La Fabrique Culturelle

L’âme littéraire: l’essayiste Étienne Beaulieu rencontre Hélène Dorion 

L’automne fait place depuis quelques années à des rencontres incontournables à la Maison de la littérature, à Québec: la série L’âme littéraire. Les discussions, menées par l’écrivain Étienne Beaulieu, s’attardent à un genre méconnu du public: l’essai littéraire. Nous lui avons laissé la parole afin qu’il nous parle de sa première rencontre de cette année avec l’écrivaine Hélène Dorion.

 

Photo: Llamaryon

 

Mon âme littéraire

Je m’appelle Étienne Beaulieu, je suis écrivain, éditeur et professeur, et j’ai la chance d’animer une série de rencontres devant public à la Maison de la littérature. J’adore cet endroit ancré dans le patrimoine et en même temps parfaitement contemporain. On y sent un certain sens du sacré transféré à la littérature québécoise d’aujourd’hui, ce qui me réjouit au plus haut point et me fait sentir enfin l’importance du fait littéraire dans notre culture.

Un privilège incroyable dont je ne me remets toujours pas après trois ans est que cette série de rencontres porte le nom d’un de mes livres, L’âme littéraire. C’est inespéré, pour un écrivain, d’avoir tout l’espace pour déployer son propos et donner la parole à des voix majeures de notre littérature et, surtout, à des essayistes québécois. C’est le but que je me suis donné avec ces rencontres: de les faire découvrir au public, de lui faire entendre toute la richesse et la profondeur des essais littéraires québécois.

 

Photo: Llamaryon

 

Rencontre avec Hélène Dorion

Cette série de rencontres autour des essayistes québécois en est maintenant à sa troisième année, et c’est à Hélène Dorion, ma première invitée de la saison, de s’entretenir avec moi. Je me fais une joie de la recevoir et d’écouter toute la tendresse et la lucidité qui donnent à sa voix une teinte si particulière, feutrée et lissée, je dirais même, par toutes les expériences de la vie.
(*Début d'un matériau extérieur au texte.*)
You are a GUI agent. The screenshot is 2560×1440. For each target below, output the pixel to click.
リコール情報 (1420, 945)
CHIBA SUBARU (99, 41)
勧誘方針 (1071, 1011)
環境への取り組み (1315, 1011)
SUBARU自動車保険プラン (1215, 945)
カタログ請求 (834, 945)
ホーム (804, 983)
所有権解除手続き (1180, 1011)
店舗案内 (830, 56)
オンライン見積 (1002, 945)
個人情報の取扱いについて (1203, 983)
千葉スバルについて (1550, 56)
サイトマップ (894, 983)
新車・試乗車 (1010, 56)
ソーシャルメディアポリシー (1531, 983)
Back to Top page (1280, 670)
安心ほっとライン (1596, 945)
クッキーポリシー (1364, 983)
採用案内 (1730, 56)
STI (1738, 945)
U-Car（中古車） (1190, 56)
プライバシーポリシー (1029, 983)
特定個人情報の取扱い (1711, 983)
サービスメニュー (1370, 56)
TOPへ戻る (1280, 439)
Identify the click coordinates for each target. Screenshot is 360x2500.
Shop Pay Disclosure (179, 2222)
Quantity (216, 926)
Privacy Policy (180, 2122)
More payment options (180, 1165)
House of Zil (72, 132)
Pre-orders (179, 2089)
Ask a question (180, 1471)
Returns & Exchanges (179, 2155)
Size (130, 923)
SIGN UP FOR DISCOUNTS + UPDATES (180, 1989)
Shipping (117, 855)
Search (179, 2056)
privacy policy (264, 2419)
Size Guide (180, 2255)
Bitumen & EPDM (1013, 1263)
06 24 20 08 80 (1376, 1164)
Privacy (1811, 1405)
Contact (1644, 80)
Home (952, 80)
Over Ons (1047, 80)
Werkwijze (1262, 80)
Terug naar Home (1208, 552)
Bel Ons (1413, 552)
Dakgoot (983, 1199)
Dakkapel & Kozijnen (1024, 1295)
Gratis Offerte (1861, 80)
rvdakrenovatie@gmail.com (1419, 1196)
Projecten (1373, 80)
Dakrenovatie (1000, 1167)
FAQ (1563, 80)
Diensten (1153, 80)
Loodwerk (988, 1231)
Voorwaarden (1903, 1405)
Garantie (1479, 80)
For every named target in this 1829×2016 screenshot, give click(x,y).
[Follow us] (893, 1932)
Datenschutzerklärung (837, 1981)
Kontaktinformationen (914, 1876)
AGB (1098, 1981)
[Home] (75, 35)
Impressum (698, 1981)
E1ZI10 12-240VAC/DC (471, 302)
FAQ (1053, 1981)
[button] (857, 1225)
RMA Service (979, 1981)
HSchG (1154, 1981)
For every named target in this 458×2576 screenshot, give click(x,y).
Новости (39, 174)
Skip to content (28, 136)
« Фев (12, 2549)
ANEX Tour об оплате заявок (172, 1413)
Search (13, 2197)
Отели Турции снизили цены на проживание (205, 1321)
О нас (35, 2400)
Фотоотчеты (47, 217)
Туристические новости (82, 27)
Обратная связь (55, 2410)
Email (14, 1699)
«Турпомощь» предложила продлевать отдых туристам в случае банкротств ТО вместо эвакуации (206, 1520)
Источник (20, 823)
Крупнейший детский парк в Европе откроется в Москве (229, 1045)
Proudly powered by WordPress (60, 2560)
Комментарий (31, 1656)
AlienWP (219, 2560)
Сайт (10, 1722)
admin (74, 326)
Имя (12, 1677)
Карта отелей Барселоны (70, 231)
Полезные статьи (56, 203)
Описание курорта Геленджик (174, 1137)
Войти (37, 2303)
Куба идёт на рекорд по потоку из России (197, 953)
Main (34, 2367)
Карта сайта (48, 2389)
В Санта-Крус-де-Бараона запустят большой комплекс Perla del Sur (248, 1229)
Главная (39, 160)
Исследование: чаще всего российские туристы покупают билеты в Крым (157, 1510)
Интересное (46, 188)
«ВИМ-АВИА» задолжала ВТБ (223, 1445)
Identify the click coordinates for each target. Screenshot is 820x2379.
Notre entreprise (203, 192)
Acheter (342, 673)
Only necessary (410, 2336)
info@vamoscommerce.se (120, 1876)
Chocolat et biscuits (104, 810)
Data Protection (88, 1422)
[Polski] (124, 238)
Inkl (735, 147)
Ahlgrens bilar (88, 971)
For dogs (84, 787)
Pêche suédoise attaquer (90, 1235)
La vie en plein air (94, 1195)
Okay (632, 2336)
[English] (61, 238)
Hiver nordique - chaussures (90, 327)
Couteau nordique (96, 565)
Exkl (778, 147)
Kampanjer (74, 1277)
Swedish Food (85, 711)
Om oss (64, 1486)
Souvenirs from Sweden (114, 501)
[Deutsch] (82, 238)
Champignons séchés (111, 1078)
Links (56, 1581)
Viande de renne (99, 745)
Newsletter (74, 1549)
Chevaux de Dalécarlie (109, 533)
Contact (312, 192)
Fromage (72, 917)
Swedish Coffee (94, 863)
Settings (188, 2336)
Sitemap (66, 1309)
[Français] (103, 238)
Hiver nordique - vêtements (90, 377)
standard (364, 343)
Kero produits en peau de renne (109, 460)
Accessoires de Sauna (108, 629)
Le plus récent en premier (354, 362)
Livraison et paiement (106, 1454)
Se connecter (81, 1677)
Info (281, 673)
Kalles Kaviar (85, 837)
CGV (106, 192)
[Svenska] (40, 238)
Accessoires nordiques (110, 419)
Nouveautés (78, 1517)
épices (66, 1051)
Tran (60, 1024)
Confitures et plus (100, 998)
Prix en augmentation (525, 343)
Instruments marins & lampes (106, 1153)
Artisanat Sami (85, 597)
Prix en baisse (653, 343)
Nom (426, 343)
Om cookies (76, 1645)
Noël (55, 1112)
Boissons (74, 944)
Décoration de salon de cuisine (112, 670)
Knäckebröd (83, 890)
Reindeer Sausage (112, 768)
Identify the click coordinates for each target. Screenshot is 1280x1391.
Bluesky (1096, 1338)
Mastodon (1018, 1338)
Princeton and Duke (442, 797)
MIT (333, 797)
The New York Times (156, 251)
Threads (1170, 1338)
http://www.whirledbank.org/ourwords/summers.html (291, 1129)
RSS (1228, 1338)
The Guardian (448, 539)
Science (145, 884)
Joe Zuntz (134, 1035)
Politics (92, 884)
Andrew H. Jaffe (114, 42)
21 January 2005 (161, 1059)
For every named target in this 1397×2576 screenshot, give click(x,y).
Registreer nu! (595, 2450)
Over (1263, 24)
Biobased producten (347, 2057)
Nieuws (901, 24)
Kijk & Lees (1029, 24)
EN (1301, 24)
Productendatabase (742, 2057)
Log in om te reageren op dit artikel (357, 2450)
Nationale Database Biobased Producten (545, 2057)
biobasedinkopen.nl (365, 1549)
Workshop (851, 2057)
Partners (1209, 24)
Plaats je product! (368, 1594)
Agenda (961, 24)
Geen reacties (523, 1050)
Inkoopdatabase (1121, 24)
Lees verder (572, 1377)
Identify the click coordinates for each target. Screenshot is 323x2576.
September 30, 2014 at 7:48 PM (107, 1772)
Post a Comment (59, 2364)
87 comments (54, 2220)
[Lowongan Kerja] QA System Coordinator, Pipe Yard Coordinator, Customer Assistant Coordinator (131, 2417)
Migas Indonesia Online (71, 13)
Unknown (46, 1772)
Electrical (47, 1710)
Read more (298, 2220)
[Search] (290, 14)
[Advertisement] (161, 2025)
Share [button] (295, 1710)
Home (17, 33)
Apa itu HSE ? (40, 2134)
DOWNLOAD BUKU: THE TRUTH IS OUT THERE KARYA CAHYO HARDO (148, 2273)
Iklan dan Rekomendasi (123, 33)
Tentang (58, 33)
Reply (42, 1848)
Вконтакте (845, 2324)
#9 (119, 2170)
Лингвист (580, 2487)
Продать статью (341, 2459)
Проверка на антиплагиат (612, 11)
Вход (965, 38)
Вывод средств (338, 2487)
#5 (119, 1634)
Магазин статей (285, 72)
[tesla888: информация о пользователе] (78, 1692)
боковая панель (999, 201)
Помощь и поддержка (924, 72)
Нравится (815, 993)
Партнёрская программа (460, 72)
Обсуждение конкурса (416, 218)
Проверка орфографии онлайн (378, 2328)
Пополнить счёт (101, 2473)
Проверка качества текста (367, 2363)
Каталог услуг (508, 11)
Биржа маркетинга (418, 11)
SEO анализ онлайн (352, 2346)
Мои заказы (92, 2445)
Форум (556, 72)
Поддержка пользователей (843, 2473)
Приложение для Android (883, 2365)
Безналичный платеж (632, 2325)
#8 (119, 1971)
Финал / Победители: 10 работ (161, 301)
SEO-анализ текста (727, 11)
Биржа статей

On connaît bien l’œuvre poétique d’Hélène Dorion, tissée patiemment et avec exigence au fil des décennies. On connaît aussi sa plus récente œuvre romanesque, mais on oublie souvent qu’elle a écrit des essais en assez grand nombre, recueillis dans un livre magnifique, Sous l’arche du temps (Typo, 2013), dans lequel elle avance que, pour elle, «l’essai constitue un apprentissage du doute, notamment en ce qu’il consiste davantage à mettre à l’épreuve des certitudes qu’à les attester».

 

Photo: Llamaryon

 

L’essai n’est pas une étude où il faut démontrer quelque chose, convaincre ou monter une argumentation; non, ça, ce sont des études, souvent didactiques, avec notes de bas de page à l’appui. Aux yeux d’Hélène Dorion, avec qui je partage tellement de choses, l’essai vise plus à nous plonger dans le doute, à nous enlever des certitudes plutôt qu’à nous en donner.

C’est sans doute cette hauteur de vue, cette façon de concevoir la vie au-delà de tous les clivages qui permet à Hélène Dorion de ne pas s’arrêter aux formes et aux genres littéraires pour s’exprimer, mais bien de les traverser toutes dans la même coulée vocale. Poésie, prose, essai, fiction, roman: sa parole multiple se rassemble en une poésie de pensée qui n’appartient à rien d’autre qu’à elle-même.

Je retrouve dans sa voix même la touche précise des essayistes, qui ne se reconnaissent le plus souvent pas dans l’appartenance au genre de l’essai, comme Robert Lalonde ou même Yvon Rivard l’avaient souligné devant un public stupéfait lors des premières années de cette série. Il n’y a là aucune surprise pour moi, qui côtoie l’essai québécois, le publie, l’encourage et promeut sa défense et son illustration, et y donne toute mon énergie depuis plus de 25 ans maintenant. C’est une constante chez tous ces écrivains et écrivaines que le public associe pourtant spontanément à l’essai: les essayistes ne sont pour eux-mêmes d’aucun genre en particulier; ces gens de lettres font partie d’un groupe qui se refuse à faire partie de tout regroupement. La voix essayistique est souveraine; elle ne suit aucune autre règle que la puissance évocatoire qu’Hélène Dorion sait faire jaillir comme une parole ancienne et presque incantatoire.

 

Photo: Llamaryon

 

Dans son dernier recueil, Mes forêts, ce chant de la parole tire son origine d’une force qui remonte à la création mythique du monde, à la manière d’un Hésiode. Elle sait aussi se faire contemporaine de nous-mêmes quand elle nous emmène marcher parmi les arbres afin de nous nettoyer de toutes les scories de nos vies, ou encore de cicatriser les entailles de notre peau ou de notre pensée.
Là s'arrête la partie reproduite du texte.